Pain relievers are medicines that reduce or relieve headaches, sore muscles, arthritis, or other aches and pains. There are many different pain medicines, and each one has advantages and risks. Some types of pain respond better to certain medicines than others. Each person may also have a slightly different response to a pain reliever.
Over-the-counter (OTC) medicines are good for many types of pain. There are two main types of OTC pain medicines: acetaminophen (Tylenol) and nonsteroidal anti-inflammatory drugs (NSAIDs). Aspirin, naproxen (Aleve), and ibuprofen (Advil, Motrin) are examples of OTC NSAIDs.
If OTC medicines don’t relieve your pain, your doctor may prescribe something stronger. Many NSAIDs are also available at higher prescription doses. The most powerful pain relievers are opioids. They are very effective, but they can sometimes have serious side effects. There is also a risk of addiction. Because of the risks, you must use them only under a doctor’s supervision.

> _Material shown_:
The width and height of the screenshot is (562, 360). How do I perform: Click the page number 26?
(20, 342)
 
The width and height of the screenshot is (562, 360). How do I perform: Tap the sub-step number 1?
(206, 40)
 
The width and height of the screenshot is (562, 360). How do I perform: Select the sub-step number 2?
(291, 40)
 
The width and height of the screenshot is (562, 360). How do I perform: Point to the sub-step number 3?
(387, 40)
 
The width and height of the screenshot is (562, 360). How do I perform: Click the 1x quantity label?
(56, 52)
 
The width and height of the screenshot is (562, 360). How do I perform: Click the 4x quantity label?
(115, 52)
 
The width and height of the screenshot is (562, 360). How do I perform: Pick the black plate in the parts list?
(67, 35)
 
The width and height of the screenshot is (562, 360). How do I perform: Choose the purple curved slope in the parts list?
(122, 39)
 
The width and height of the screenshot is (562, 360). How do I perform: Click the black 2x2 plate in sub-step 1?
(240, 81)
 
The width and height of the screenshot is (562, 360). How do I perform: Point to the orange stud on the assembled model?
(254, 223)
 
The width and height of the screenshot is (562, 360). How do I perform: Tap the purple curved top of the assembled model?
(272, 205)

...

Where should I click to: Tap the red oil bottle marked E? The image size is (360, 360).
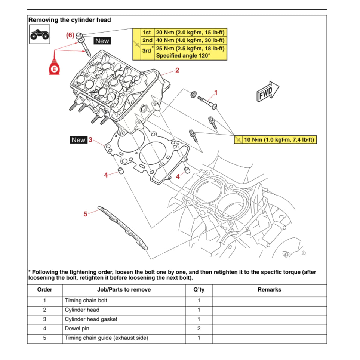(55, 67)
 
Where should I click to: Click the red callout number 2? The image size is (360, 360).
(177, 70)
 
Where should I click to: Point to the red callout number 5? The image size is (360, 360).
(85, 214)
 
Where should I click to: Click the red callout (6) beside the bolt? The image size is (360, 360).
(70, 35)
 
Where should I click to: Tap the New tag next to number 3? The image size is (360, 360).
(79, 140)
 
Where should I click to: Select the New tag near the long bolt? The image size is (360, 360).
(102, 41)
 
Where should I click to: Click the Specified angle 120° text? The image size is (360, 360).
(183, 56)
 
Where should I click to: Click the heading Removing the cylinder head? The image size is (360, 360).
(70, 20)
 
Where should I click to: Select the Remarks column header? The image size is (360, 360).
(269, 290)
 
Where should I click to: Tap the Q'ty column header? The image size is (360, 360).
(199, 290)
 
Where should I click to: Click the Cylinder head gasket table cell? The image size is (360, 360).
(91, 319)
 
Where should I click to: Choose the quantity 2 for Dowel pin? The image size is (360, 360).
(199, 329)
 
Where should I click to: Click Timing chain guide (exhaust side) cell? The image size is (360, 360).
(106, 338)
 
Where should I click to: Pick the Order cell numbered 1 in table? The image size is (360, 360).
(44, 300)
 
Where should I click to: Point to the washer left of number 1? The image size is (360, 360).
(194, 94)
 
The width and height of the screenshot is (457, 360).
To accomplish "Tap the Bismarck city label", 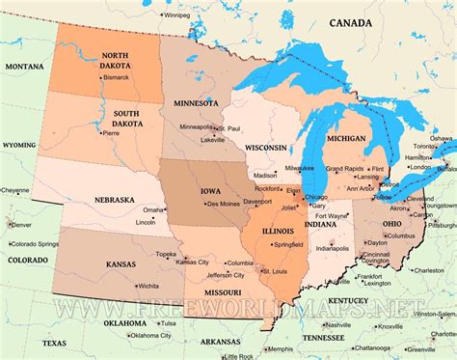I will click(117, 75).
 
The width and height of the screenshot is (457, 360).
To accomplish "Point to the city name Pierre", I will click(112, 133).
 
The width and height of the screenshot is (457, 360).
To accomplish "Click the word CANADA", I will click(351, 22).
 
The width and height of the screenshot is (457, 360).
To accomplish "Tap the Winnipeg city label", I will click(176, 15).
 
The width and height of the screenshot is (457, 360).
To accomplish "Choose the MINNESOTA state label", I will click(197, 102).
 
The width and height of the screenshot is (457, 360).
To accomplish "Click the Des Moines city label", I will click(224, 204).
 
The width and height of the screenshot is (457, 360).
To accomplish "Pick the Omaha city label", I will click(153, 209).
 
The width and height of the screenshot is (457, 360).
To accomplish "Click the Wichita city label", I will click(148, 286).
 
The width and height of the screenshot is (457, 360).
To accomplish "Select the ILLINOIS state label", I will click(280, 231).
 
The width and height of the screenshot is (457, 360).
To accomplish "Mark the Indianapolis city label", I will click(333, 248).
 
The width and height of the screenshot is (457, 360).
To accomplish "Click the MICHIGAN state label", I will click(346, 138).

> _Directions for this task_:
Write out the full passage on pain relievers word for word.

> _Exercise response_:
Pain relievers are medicines that reduce or relieve headaches, sore muscles, arthritis, or other aches and pains. There are many different pain medicines, and each one has advantages and risks. Some types of pain respond better to certain medicines than others. Each person may also have a slightly different response to a pain reliever.
Over-the-counter (OTC) medicines are good for many types of pain. There are two main types of OTC pain medicines: acetaminophen (Tylenol) and nonsteroidal anti-inflammatory drugs (NSAIDs). Aspirin, naproxen (Aleve), and ibuprofen (Advil, Motrin) are examples of OTC NSAIDs.
If OTC medicines don’t relieve your pain, your doctor may prescribe something stronger. Many NSAIDs are also available at higher prescription doses. The most powerful pain relievers are opioids. They are very effective, but they can sometimes have serious side effects. There is also a risk of addiction. Because of the risks, you must use them only under a doctor’s supervision.